◆ **READING TEXT**:
==============================

Est. 1998 | North Beach
The perfect cocktail bar to take your friends, your parents, and even your parents’ friends
Long the haunt of industry folk all over because of its consistently good cocktails, great late-night food menu, and slightly off-the-beaten-path-yet central location, 15 Romolo is essentially the bar version of your oldest and most reliable friend. Cool enough for judgmental hip people wearing beanies in temperate weather, but accessible enough that you could take your dad there and he wouldn’t embarrass you by asking the waiter to “turn off that EDM crap,” it is the Swiss Army knife of SF bars, and should be in your pocket at all times.
Est. 2006 | Upper Haight
This Upper Haight bar was making craft cocktails before they were even called craft cocktails
One of the revolutionary cocktail bars in the city, Alembic was hip to the tinctures and shrubs and house-made fresh ingredients in 2006, long before the cocktail revolution made sure the word “crafted” was tattooed onto every new place as part of a marketing plan. And with their recent expansion and revitalized food menu, it remains the freshest drinking and eating destination on Haight, assuming you can navigate through the fauxhemians and Lost Sk8er Boi set.
Est. 1998 | Hayes Valley
An excellent spot for a pre- or post-theater/opera/ballet cocktail
The bar that became the standard-bearer for the emergence of Hayes Valley as one of the most dynamic drinking and eating destinations in town opened in 1998 and has maintained its place as the anchor of the entire scene. The brasserie-like bar is one of the most satisfying happy hour destinations in the city, a place where you can get a fantastic French 75 or Sazerac and some oysters and feel powerful and handsome. Oh and they’re absinthe-based drinks are pretty damn good too.
Est. 2014 | Mission
Industry folks head here after work for cocktails and late-night bites
With so many bars opening in the Mission on what seems like a daily basis, it can be hard to stand out, but from the beginning, ABV has shone. Considering the pedigree of its owners (Beretta bartender + Dalva owner + Bourbon & Branch bartender), this shouldn’t be a surprise, but even so, they managed to outkick their quite impressive and extensive coverage, and quickly become the all-around go-to Mission bar. Feel (kind of) healthy and drink their Gin & Celery. Or feel not healthy and eat their grass-fed New Fuckin Burger, with white cheddar cheese, red onion, lettuce, pickles, and special sauce, all loaded up on a Japanese sweet potato bun. Either way, every decision at ABV feels like a good one.

==============================

◆ **DATA EXTRACT**:
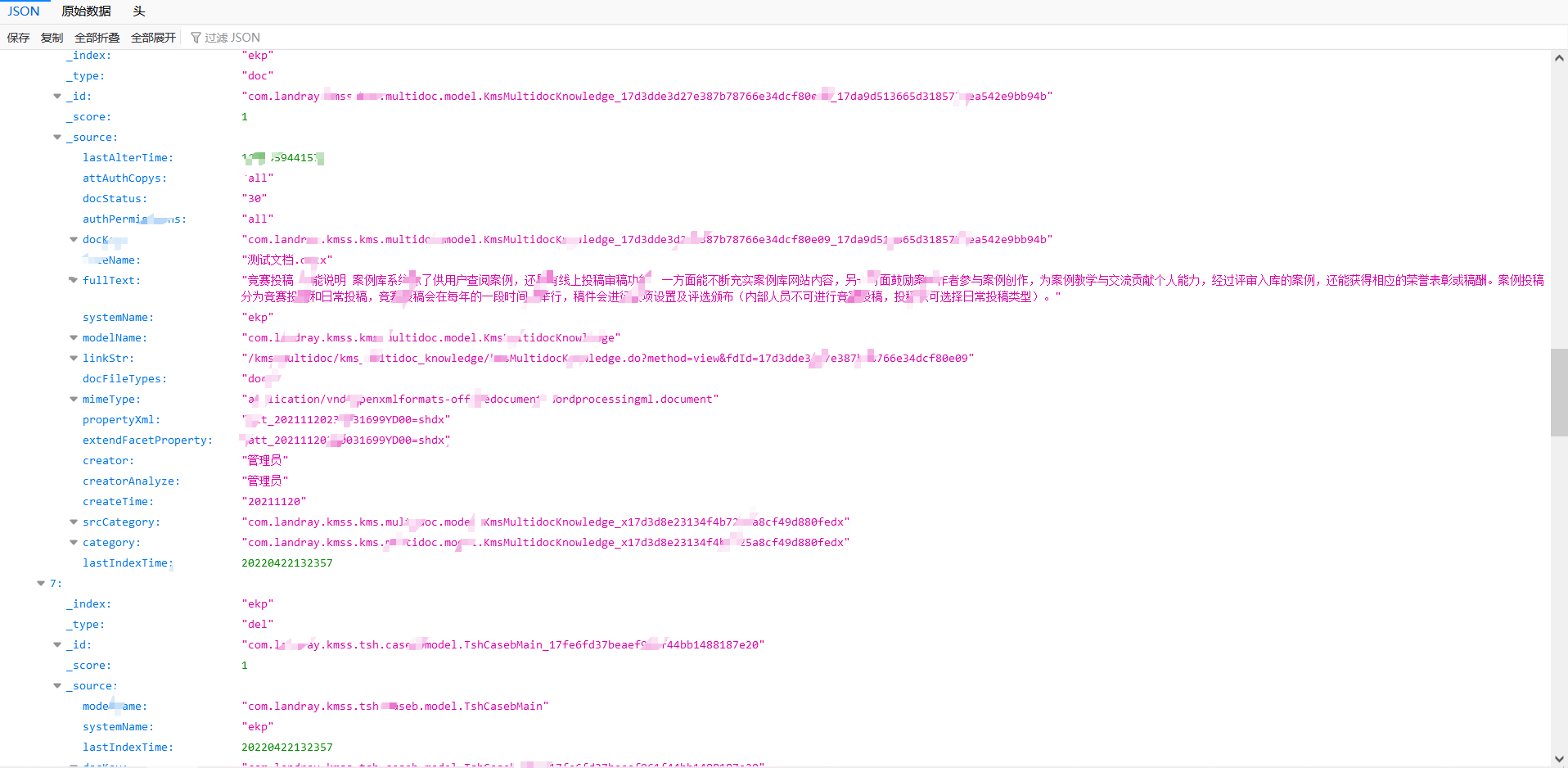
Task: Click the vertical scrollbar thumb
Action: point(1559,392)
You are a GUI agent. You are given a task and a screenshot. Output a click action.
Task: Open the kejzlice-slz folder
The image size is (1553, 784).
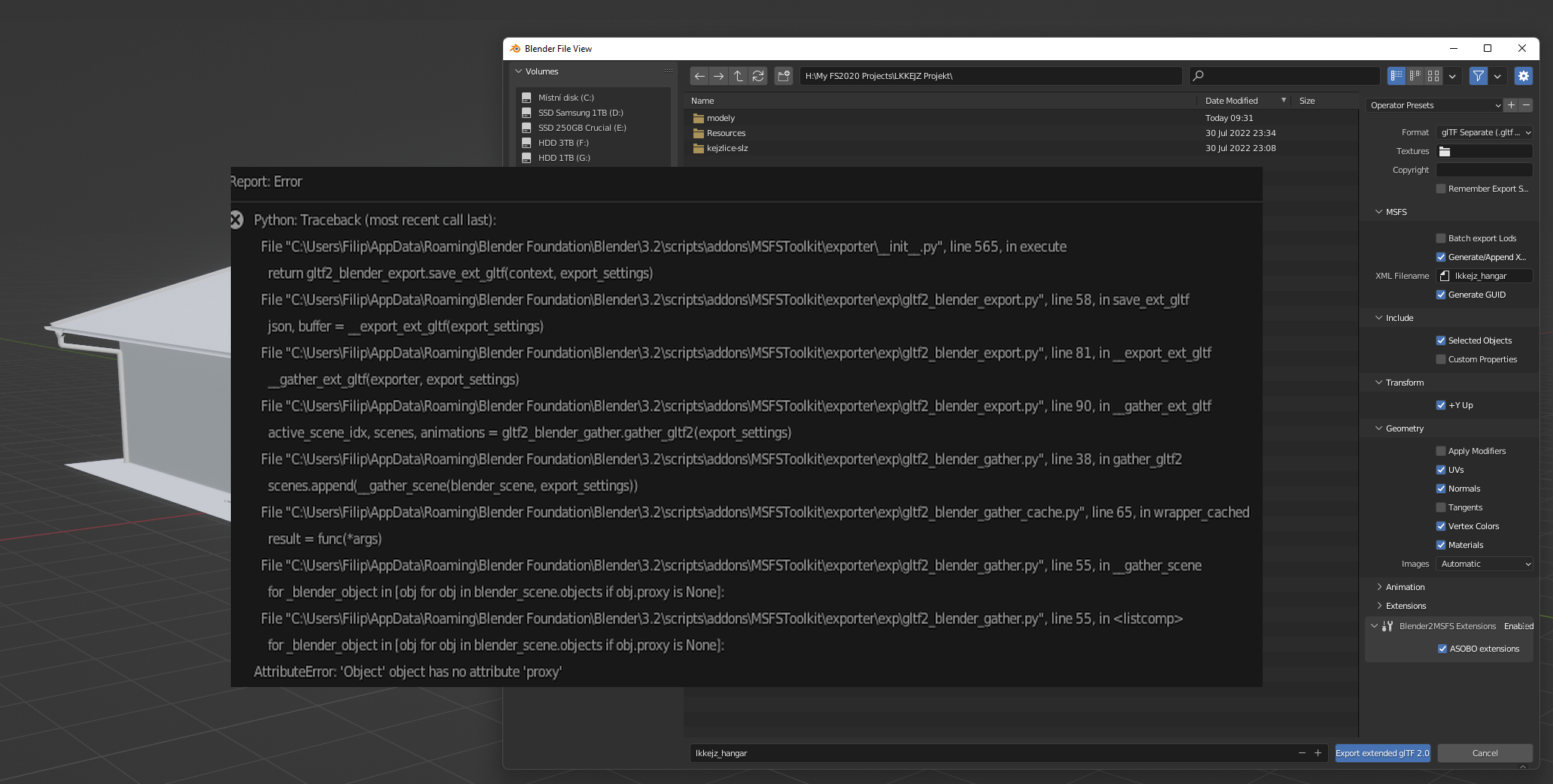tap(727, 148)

==============================

◆ **WHAT IS ASKED**:
1 - Reproduce the part of the bar guide that starts at the words "Est. 2014 |" and ends after "a good one.".
2 - In the bar guide, in what year was Alembic established?
The entries aren't needed for this.

◆ **ANSWERS GIVEN**:
1 -
Est. 2014 | Mission
Industry folks head here after work for cocktails and late-night bites
With so many bars opening in the Mission on what seems like a daily basis, it can be hard to stand out, but from the beginning, ABV has shone. Considering the pedigree of its owners (Beretta bartender + Dalva owner + Bourbon & Branch bartender), this shouldn’t be a surprise, but even so, they managed to outkick their quite impressive and extensive coverage, and quickly become the all-around go-to Mission bar. Feel (kind of) healthy and drink their Gin & Celery. Or feel not healthy and eat their grass-fed New Fuckin Burger, with white cheddar cheese, red onion, lettuce, pickles, and special sauce, all loaded up on a Japanese sweet potato bun. Either way, every decision at ABV feels like a good one.

2 - 2006